**EXTRACT TO READ**.
☆ ☆ ☆

If two events are mutually exclusive, can they occur concurrently? Explain.

For each of the following situations, explain why the combinations rule or the permutations rule should be used. (a) Determine the number of different groups of 5 items that can be selected from 12 distinct items. (b) Determine the number of different arrangements of 5 items that can be selected from 12 distinct items.

You need to know the number of different arrangements possible for five distinct letters. You decide to use the permutations rule, but your friend tells you to use \(5 !\). Who is correct? Explain.

What is the law of large numbers? If you were using the relative frequency of an event to estimate the probability of the event, would it be better to use 100 trials or 500 trials? Explain.

Consider the following events for a driver selected at random from the general population: \(A=\) driver is under 25 years old \(B=\) driver has received a speeding ticket Translate each of the following phrases into symbols. (a) The probability the driver has received a speeding ticket and is under 25 years old (b) The probability a driver who is under 25 years old has received a speeding ticket (c) The probability a driver who has received a speeding ticket is 25 years old or older (d) The probability the driver is under 25 years old or has received a speeding ticket (e) The probability the driver has not received a speeding ticket or is under 25 years old

(a) Draw a tree diagram to display all the possible outcomes that can occur when you flip a coin and then toss a die. (b) How many outcomes contain a head and a number greater than 4 ? (c) Probability extension: Assuming the outcomes displayed in the tree diagram are all equally likely, what is the probability that you will get a head and a number greater than 4 when you flip a coin and toss a die?

(a) Make a tree diagram to show all the possible sequences of answers for three multiple-choice questions, each with four possible responses. (b) Probability extension: Assuming that you are guessing the answers so that all outcomes listed in the tree are equally likely, what is the probability that you will guess the one sequence that contains all three correct answers?

Four wires (red, green, blue, and yellow) need to be attached to a circuit board. A robotic device will attach the wires. The wires can be attached in any order, and the production manager wishes to determine which order would be fastest for the robot to use. Use the multiplication rule of counting to determine the number of possible sequences of assembly that must be tested. (Hint: There are four choices for the first wire, three for the second, two for the third, and only one for the fourth.)

You roll two fair dice, a green one and a red one. (a) Are the outcomes on the dice independent? (b) Find \(P(1\) on green die and 2 on red die). (c) Find \(P(2\) on green die and 1 on red die). (d) Find \(P((1)\) on green die and 2 on red die) or \((2\) on green die and 1 on red die)).

☆ ☆ ☆

**SOURCE MATERIAL**.

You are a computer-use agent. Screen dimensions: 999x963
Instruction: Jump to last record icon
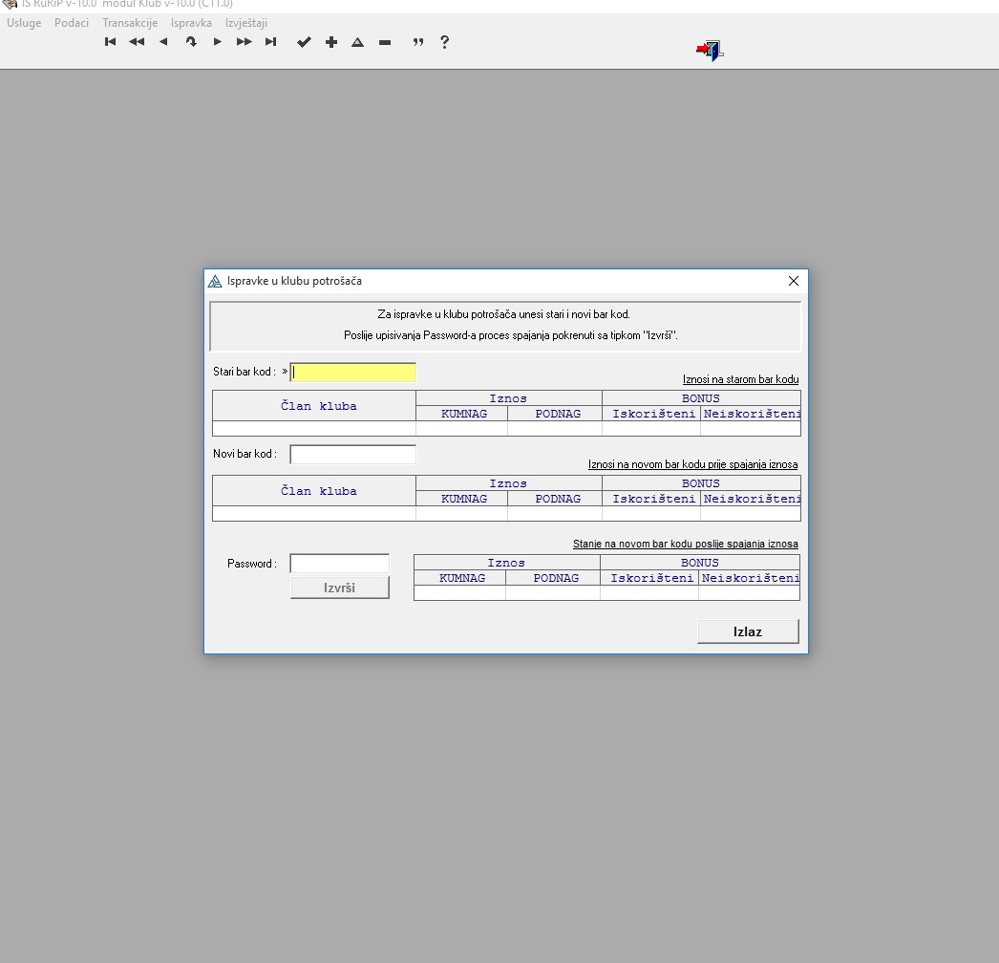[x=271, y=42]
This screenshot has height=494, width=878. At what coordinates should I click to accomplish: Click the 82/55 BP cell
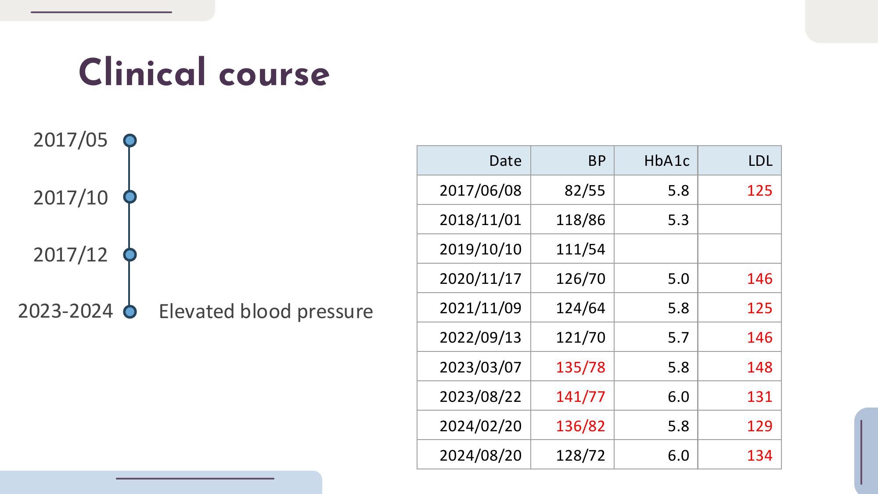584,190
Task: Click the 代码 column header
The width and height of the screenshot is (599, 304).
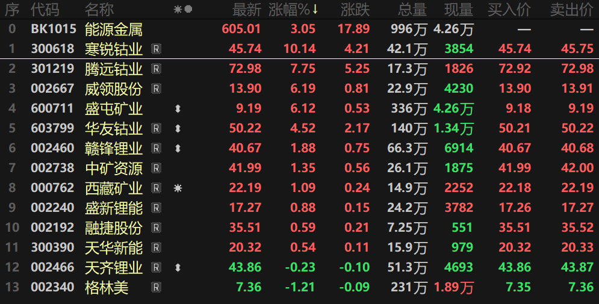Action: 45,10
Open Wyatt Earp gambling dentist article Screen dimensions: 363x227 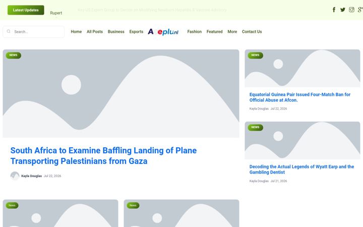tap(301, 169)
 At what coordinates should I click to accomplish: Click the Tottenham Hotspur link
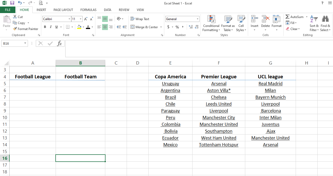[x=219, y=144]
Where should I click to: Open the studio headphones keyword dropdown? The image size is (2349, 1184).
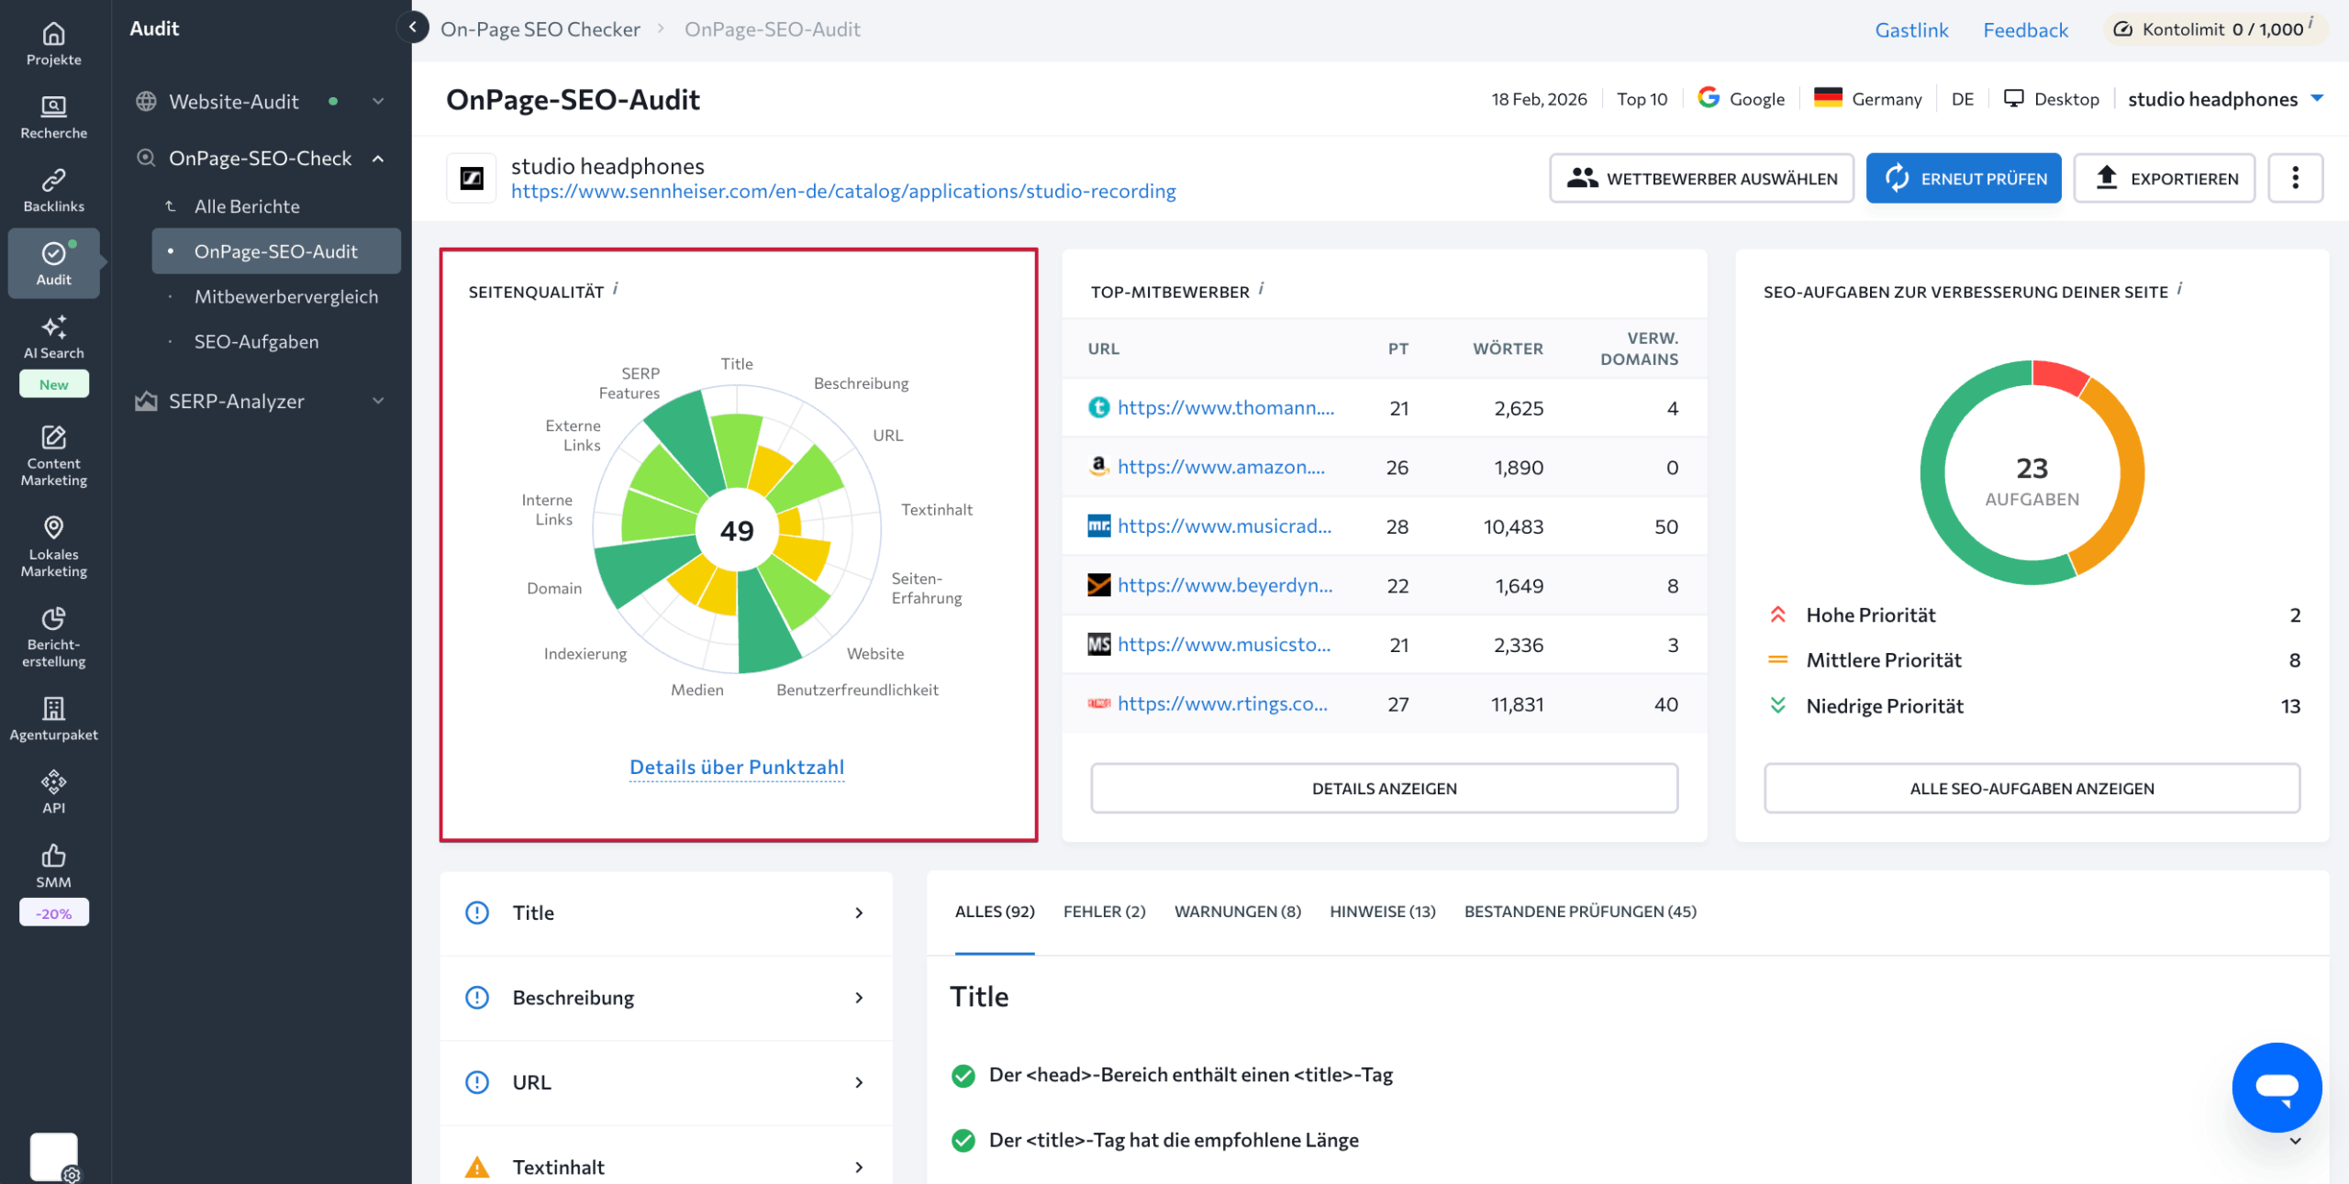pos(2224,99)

☆ ☆ ☆

**REQUIREMENT 1**.
Answer these questions about the probability exercises.
(a) What are the colors of the four wires that need to be attached to a circuit board?
(b) What does event B stand for in the exercise about a driver selected at random?
(c) What colors are the two fair dice that are rolled?
**REQUIREMENT 2**. Copy the records from the line with "Tottenham Hotspur link" through the end of the records, and rename "dropdown" to "menu" while leaving all other wording unchanged. Give only those lines, and leave the pictures out.

**EXPECTED ANSWER 1**.
(a) Red, green, blue, and yellow.
(b) The driver has received a speeding ticket.
(c) One is green and one is red.

**EXPECTED ANSWER 2**.
 At what coordinates should I click to accomplish: Click the Tottenham Hotspur link
[x=219, y=144]
Where should I click to: Open the studio headphones keyword menu? The image size is (2349, 1184).
pos(2224,99)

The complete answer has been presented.